* ENTRIES SUPPLIED:
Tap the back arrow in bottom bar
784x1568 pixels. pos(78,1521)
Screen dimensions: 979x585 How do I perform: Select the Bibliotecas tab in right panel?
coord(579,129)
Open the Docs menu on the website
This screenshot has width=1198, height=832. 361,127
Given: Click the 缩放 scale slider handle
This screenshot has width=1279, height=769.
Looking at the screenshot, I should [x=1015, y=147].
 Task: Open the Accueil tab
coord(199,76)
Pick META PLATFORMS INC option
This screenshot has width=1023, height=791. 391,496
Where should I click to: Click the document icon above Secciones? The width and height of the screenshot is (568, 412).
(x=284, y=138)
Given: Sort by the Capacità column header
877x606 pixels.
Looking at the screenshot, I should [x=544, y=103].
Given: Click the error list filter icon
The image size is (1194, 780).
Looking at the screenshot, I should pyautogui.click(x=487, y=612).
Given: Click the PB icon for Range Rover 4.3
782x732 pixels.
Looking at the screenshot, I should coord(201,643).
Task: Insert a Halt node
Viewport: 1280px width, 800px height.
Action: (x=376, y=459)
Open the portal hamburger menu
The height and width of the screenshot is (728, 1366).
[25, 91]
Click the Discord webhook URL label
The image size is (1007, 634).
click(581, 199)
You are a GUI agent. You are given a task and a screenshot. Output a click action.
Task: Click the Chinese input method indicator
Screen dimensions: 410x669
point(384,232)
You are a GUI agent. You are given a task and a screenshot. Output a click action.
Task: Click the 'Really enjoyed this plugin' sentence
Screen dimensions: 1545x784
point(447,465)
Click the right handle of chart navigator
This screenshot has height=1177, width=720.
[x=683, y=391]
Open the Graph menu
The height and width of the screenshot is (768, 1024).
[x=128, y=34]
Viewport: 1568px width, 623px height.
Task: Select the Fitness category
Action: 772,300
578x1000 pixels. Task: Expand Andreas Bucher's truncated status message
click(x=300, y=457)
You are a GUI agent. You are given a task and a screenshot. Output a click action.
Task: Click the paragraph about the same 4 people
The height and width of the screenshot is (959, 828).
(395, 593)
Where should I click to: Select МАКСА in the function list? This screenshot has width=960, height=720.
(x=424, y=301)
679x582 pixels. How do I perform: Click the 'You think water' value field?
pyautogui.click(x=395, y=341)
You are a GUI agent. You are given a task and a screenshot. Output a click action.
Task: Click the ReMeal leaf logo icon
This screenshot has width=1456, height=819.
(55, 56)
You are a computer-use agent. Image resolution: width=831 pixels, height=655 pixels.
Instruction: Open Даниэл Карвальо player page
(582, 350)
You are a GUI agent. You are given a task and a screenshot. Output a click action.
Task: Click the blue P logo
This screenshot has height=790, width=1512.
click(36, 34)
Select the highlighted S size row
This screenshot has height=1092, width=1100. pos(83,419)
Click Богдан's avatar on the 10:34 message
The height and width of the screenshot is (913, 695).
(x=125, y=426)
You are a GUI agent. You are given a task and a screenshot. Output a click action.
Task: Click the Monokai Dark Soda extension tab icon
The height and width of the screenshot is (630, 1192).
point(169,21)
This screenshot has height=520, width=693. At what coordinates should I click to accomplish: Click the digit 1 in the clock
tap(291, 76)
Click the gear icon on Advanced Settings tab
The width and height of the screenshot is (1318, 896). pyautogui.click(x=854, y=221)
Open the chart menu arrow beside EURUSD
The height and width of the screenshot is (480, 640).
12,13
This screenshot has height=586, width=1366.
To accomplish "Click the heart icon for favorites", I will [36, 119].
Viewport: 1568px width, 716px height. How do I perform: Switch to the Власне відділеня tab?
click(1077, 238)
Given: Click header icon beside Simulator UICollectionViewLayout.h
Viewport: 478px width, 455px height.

* AIM OF THE TASK:
Please reproduce, word for word, every line from the line with "Viewport: 1568px width, 716px" to the final line above, including both ends.

* SOLUTION TO THE EXERCISE:
Viewport: 1568px width, 716px height. How do I perform: Switch to the Власне відділеня tab?
click(1077, 238)
Given: Click header icon beside Simulator UICollectionViewLayout.h
Viewport: 478px width, 455px height.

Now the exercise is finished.